ONE Rx, which stands for opioid and naloxone education, is an innovative approach to educate patients who receive prescribed opioid medications in participating community pharmacies in the state of North Dakota. Addressing opioid use prior to misuse is a cornerstone to help communities.
The project is the effort of multiple partners to proactively help patients and communities. The program received grants totaling $150,648 to make it available in fall 2018. Funding from the North Dakota Department of Human Services, the Alex Stern Family Foundation and the Blue Cross Blue Shield of North Dakota Caring Foundation made the program possible.
“We commend the partners in this program for recognizing the key role community pharmacists can play in preventing opioid misuse, and for ensuring those who fill opioid prescriptions have the education and training they need to properly screen patients and identify those who may be at higher risk,” said Gov. Doug Burgum. “The state is pleased to participate in this program through the North Dakota Department of Human Services as another way of addressing the opioid crisis on the front end and preventing the misuse and overdoses that are devastating families and communities across North Dakota and the nation.”
The pharmacy profession in North Dakota has a reputation for being progressive and a national leader, according to Mark Hardy, executive director of the North Dakota Board of Pharmacy.

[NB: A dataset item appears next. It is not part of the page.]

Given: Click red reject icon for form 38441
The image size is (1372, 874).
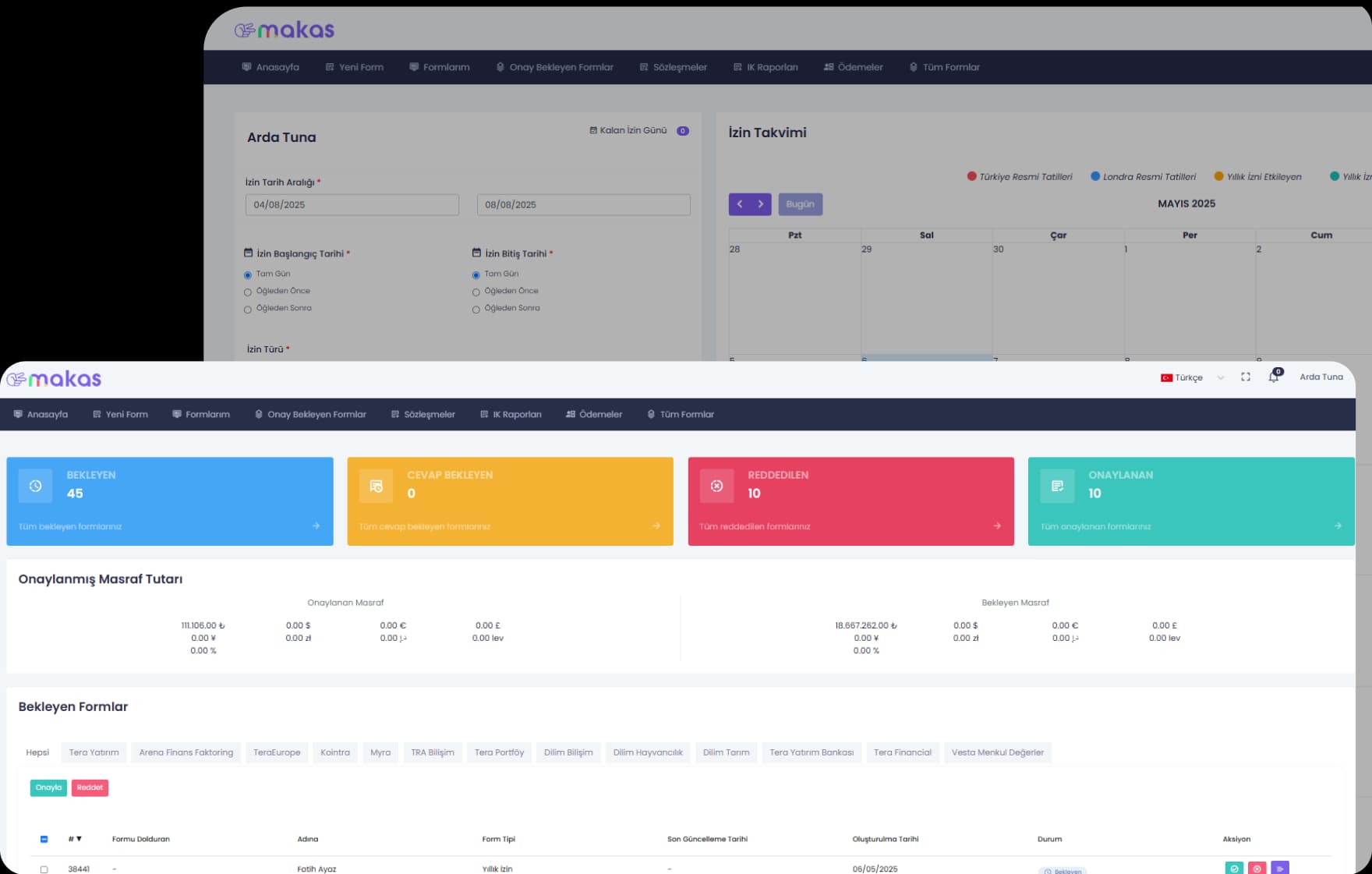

“We know that some people do need prescribed opioids in some circumstances and many are not always aware of the impact the prescribed drugs can have,” said Hardy. “ONE Rx is designed to equip pharmacists with tools to screen for opioid use disorder, identify patient needs and provide counseling and resources to safely use prescribed opioids.”

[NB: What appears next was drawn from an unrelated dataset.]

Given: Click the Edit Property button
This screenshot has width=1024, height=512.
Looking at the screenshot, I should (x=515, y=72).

The group enlisted the expertise of faculty in the NDSU School of Pharmacyto provide statewide continuing education for community pharmacists. The free three-hour training sessions are scheduled to be offered in Fargo on Oct. 3, in Bismarck on Oct. 12, and in Minot on Oct. 13. Participating community pharmacies also will be provided a toolkit with the resources they need to deliver this program of care. The program covers the science of addiction, opioid use and community support services. Pharmacists will be able to register for the training by going to the North Dakota Board of Pharmacy website and clicking on ONE Rx events.
“Community pharmacists have a unique relationship with their patients and are often the most easily accessible health professionals in their communities,” said Mike Schwab, executive vice president of the North Dakota Pharmacists Association. “This program will provide tools to assist community pharmacists to do even more to ensure safe use of opioids.”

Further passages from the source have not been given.